The truth is I got the card for one very specific reason. I decided that I needed to get a Tablet PC and really try and make some art with it. After meeting with a reader from MS who gave me a tour of the Acer model I decided that was the product for me. Comp USA extended me a reasonable amount of imaginary money and I in turn purchased a very real Acer C102T Tablet PC via their website.
It arrived yesterday and I immediately realized my mistake. It seems I had purchased the one Tablet PC that does not come with a built a built in wireless connection. So Tycho came over and we made a trip to Comp. We initially assumed that purchasing products of the same brand would insure an easy and swift install. However it was not until we returned the Linksys router and notebook adaptor that we had originally purchased and picked up a Belkin access point, Microsoft notebook adaptor and Netgear switch that I was actually able to enjoy the thrills of wireless internet. I find it mildly amusing that in the end it was three different products from three different companies that actually ended up working. With data flowing freely through my apartment it was time to get down to business and see if I really could draw a comic strip on this thing.

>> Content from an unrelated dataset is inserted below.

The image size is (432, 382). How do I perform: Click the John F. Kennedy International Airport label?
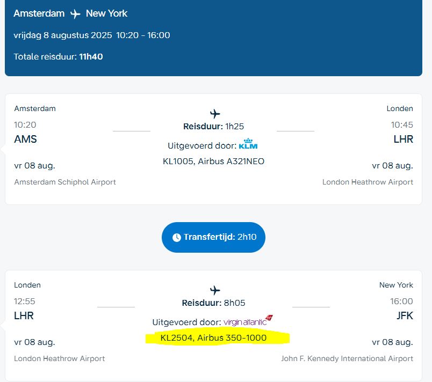coord(347,358)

It turns out I can. Today's comic strip was done from start to finish on the Tablet PC. I started out by sketching the characters in Alias Sketchbook. It blows me away that a piece of software this good is free. One of the big problems with the Tablet PC is that there just isn't much space there to work with. Most art programs would take up the majority of your screen with tools and windows. However Sketchbook was designed for the tablet PC and so roughly 90 percent of the screen is pure white digital paper. The tools and options have been placed in an almost Sims like radial menu that sits unobtrusively in the corner. I picked a 2B pencil and started sketching. After a bit of screwing with the pressure sensitivity settings I was in heaven. I was able to sketch just as I would on paper and with the same results. In no time I had all the sketches I would need for today's comic. I think that for artists, the Alias Sketchbook software is the killer app that the Tablet PC needed.

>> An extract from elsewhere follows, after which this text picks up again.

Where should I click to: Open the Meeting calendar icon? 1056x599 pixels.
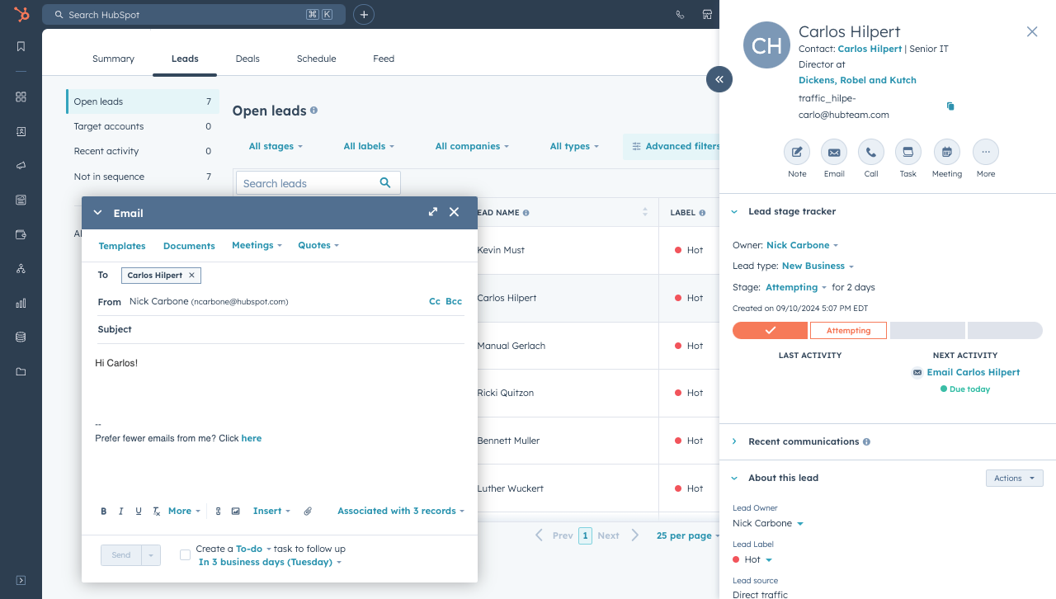tap(946, 153)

Normally this is where I would scan my pencil sketches and import them into Photoshop to ink and color them. However my sketches were already saved out as Jpegs on the desktop of my Tablet PC so I just opened Adobe and got down to work. This is where I noticed the first real problems with the way I work and the Tablet PC. When making the comic I like to work at an insane size and resolution. Just one of the characters you see in a given strip starts out as an image approximately three thousand pixels wide. Working large and then shrinking is a trick most digital artist's use. On my nineteen inch Monitor this is no problem. However on the 10 inch Acer I found myself clicking and scrolling around the image constantly. Never able to see more than a few inches at a time I had to constantly switch to the hand tool and drag the image around. That's the other thing, I had no keyboard shortcuts. Anyone who uses Photoshop for a living has no doubt mastered a series of keyboard commands that speed up their work. For me my hand naturally rests on the space bar so that I can press it down and move around the image at will. I didn't realize how much I rely on Ctrl-Z and Ctrl-Alt-Z. Having to go up to the menu and click undo or step back was pretty tedious. The other thing I noticed around this time is that this little fucker gets hot. I don't just mean like the bottom kinda gets warm I mean you could cook pancakes on the backside of this thing. Discomfort aside I was technically able to accomplish the inking and coloring even if it did take longer.

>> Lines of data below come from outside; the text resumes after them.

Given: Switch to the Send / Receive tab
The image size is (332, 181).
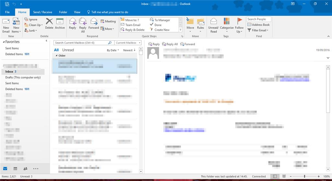Looking at the screenshot, I should (42, 12).
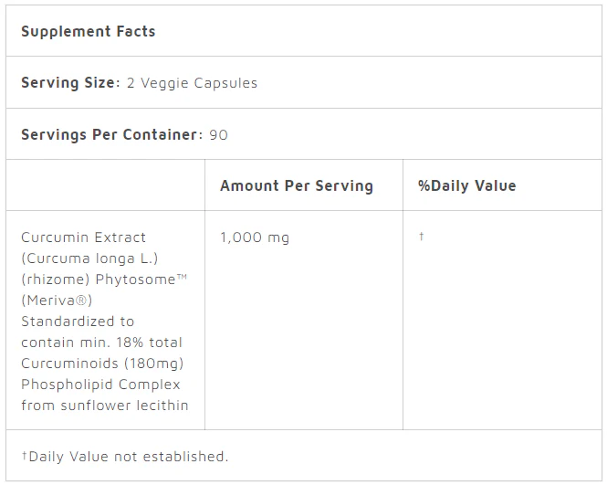
Task: Click the Amount Per Serving column header
Action: click(296, 185)
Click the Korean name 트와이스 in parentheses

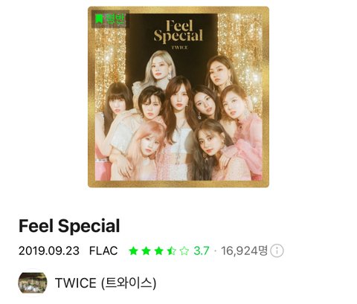129,283
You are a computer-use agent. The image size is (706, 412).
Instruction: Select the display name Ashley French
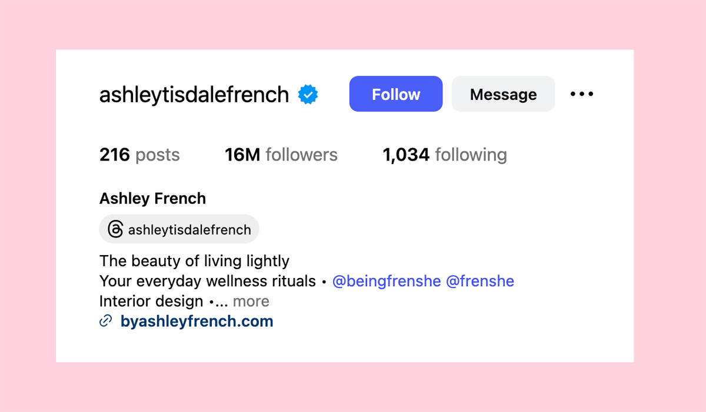pyautogui.click(x=152, y=198)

What all this tells me is that when we travel this little puppy is going with us. I used to have to bring a Laptop and scanner and my Wacom tablet whenever we went someplace in order to draw the comic strips. The Tablet PC takes the place of all those tools and even makes a pencil and paper unnecessary. As for using it at home that's a different story. I will certainly use it as a digital sketchbook. I can draw right into it now and bypass the scanner completely. As for the finish work like inking and coloring I will probably still do that on my home machine. The Tablet PC is a sketchbook. You would not do a finished painting in a sketchbook. You rough out your ideas in it. Work out the composition and lighting, but at some point you need to move to a canvas. The tablet PC takes the place of the sketchbook, not the canvas. Is it an expensive sketchbook? Yeah. But it's the only sketchbook I've seen that lets me check my mail and surf the web.